ACCORD compared intensive versus standard glycemic control in 10,251 adults from 77 sites. The hypothesis was that lowering HbA_1c levels below 6% would reduce cardiovascular events compared with levels of 7.0%-7.9%. However, the intensive arm of the trial was stopped early when it showed a 22% increase in all-cause mortality compared with standard treatment. There were 257 deaths in the intensive treatment arm, compared with 203 in the standard treatment arm.

Several previous analyses of the data have revealed baseline characteristics such as high HbA_1c (8.5% or more), self-reported neuropathy, and aspirin use as predictors for increased mortality risk with intensive treatment, said Dr. Riddle, professor of medicine at Oregon Health and Science University in Portland.

It could be hypothesized that a high HbA_1c is a surrogate for relative severity of metabolic control, neuropathy is a surrogate for established and significant microvascular disease, and aspirin use may be a surrogate for cardiovascular disease, he suggested.

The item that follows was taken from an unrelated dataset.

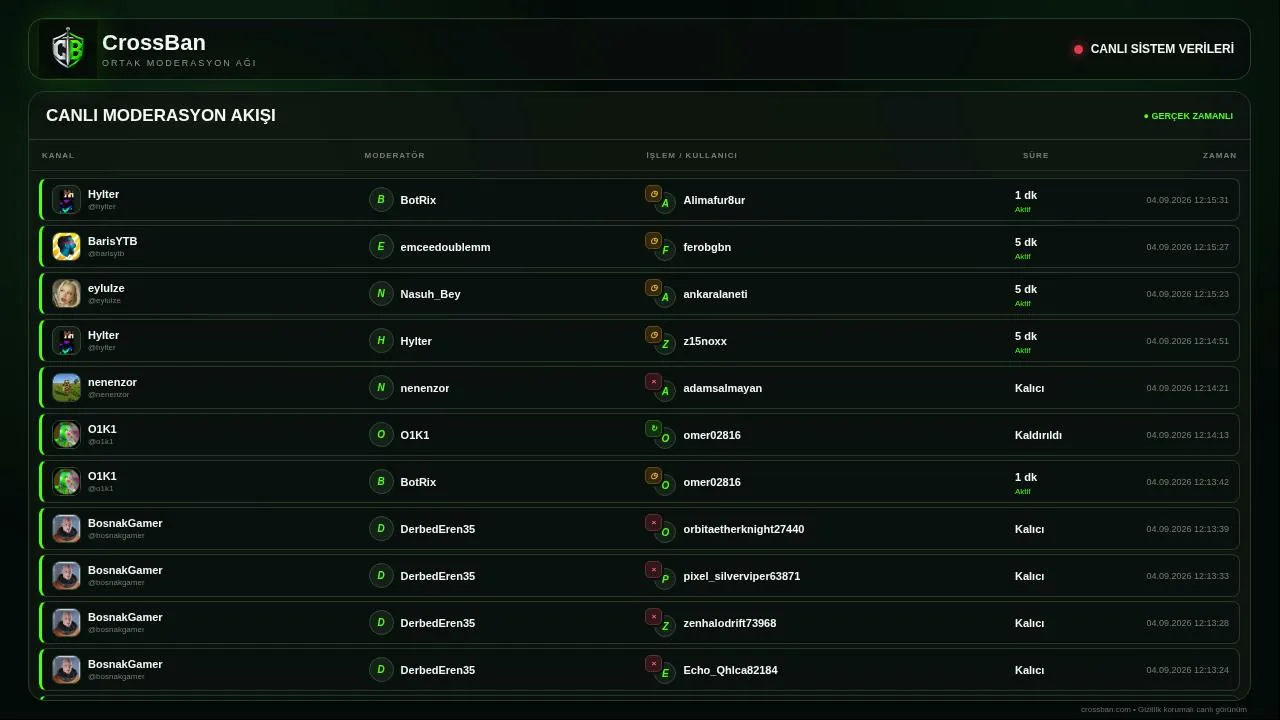Click the timeout icon beside Alimafur8ur
Viewport: 1280px width, 720px height.
(x=653, y=194)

However, this still does not explain the excess risk seen with intensive versus standard treatment. “We still do not know the mechanisms involved in this unfavorable finding,” he said.

An epidemiologic analysis of the whole study population showed every 1% increase in average HbA_1c above normal was associated with a 20% increased risk of all-cause mortality, CV mortality, MI, and stroke. Further investigation into the interaction between this finding and treatment strategy suggests patients who were unable to lower HbA_1c levels with intensive treatment were at greatest risk for all-cause and cardiovascular mortality. “This supports a lot of people's intuitive idea that the further along in the course of diabetes patients are, the higher their risks from any kind of intensive intervention, and thus the more cautious the approach should be,” he said in an interview.

“When should we stop being aggressive?” Dr. Rury Holman of the Diabetes Trials Unit at the University of Oxford (England) asked during the question period. “What is it that tells us that we're not winning, and if we continue to be aggressive the patient will fall into this high-risk category?”

“I can't speak for ACCORD as a whole,” answered Dr. Riddle, “but my own opinion is that I think we know within the first 6 months of attempting an intervention whether that person is going to succeed. If they are struggling with it for any reason, whether it's a physiologic reason, a medication-adherence reason, or any recurrent illness reason, I believe that would be a reason to back off.”

The investigators are still working on several other hypotheses for the excess risk seen with intensive treatment, including hypoglycemia, “although we've been unable to find a direct relationship,” he said. In addition, “weight gain remains on the table as a serious possibility, and certainly, possible unfavorable effects of high doses of the medications,”

Dr. Riddle has received lecture fees or research grants from Sanofi-Aventis, Amylin, Eli Lilly & Co., and GlaxoSmithKline; and has done advisory board work with Amylin, Eli Lilly, Sanofi-Aventis, and Valeritas Inc.